Arriving at the Final Draft

Seven years.

Today I hit the submit button sending the final draft of Shepherds of Lost Things out to a handful of publishers. Given that there are a lot of incredibly talented writers chasing a limited number of opportunities and even fewer literary agents… I’m not expecting to hear back from anyone I contacted today. That’s okay with me.

Just finishing the novel was enough. I spent far too many years making excuses why it wasn’t the right time. Next week. When I have a better writing setup. When life isn’t so busy. It took a global pandemic to get me to stop making excuses and just sit down and write. I put a whole damn novel together on an iPad. No more excuses.

With my first novel, The Heart of Lightspeed, I was juggling two decades worth of ideas while learning how to organize and draft out a novel. It was like building train tracks under a moving train. I spent a long time just figuring out what methods, processes, and tools worked for me. While I ended up using Ulysses for my day to day project management, the final editing (with MUCH assistance from my lovely wife) was done in Apple’s Pages because it supported multiple user edits and page layouts. Just getting to that point felt like climbing Mt. Everest with bungie cords.

But the story of Shepherds of Lost Things doesn’t start in the fall of 2021 after I self published my first novel. It starts on a dark cold night seven years earlier in a coffee shop nestled in the heart of downtown Portland. While waiting for my future wife to finish working late I sat alone with a blank screen and a blinking cursor trying to think of a story that went with a premise I had, “What if a serial killer wasn’t taking trophies, but was hunting for something specific? How would the cops figure it out and stop them?”

There amongst roasted beans came the bones of a story: Rakshasa, a killer on the hunt for something lost; Wendy Bataille, a detective facing mandatory medical retirement who wants to put one final killer away; and John, a man with fantastical abilities who is the key to solving the crime spree.

I wish that that first draft was something I could share, so you could see how much things changed over the years, but I lost it during a Google Docs migration. Thus I found myself starting over with pen and paper in July of 2018. Across 32 notecards I laid out the entire story from every character introduction, action moment, dramatic twists, murderous mysteries, and the final stunning conclusion.

It was then that a minor side character, FBI Agent Catalina Davidson, emerged.

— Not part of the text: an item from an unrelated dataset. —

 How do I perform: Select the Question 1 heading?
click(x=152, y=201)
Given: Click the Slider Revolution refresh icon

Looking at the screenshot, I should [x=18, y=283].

She was supposed to be the thorn in our detective’s side as they tried to catch a killer. However, over time I found that the book needed a character who can ask the questions readers will have. Without Catalina there, the answers sounded like a wikipedia entries dumped on the reader by Wendy. Catalina was the one stepping off the beaten path into the unknown, just like my readers. So her point of view made far more sense than Wendy’s. Now that she was the main character, what was the point of Wendy?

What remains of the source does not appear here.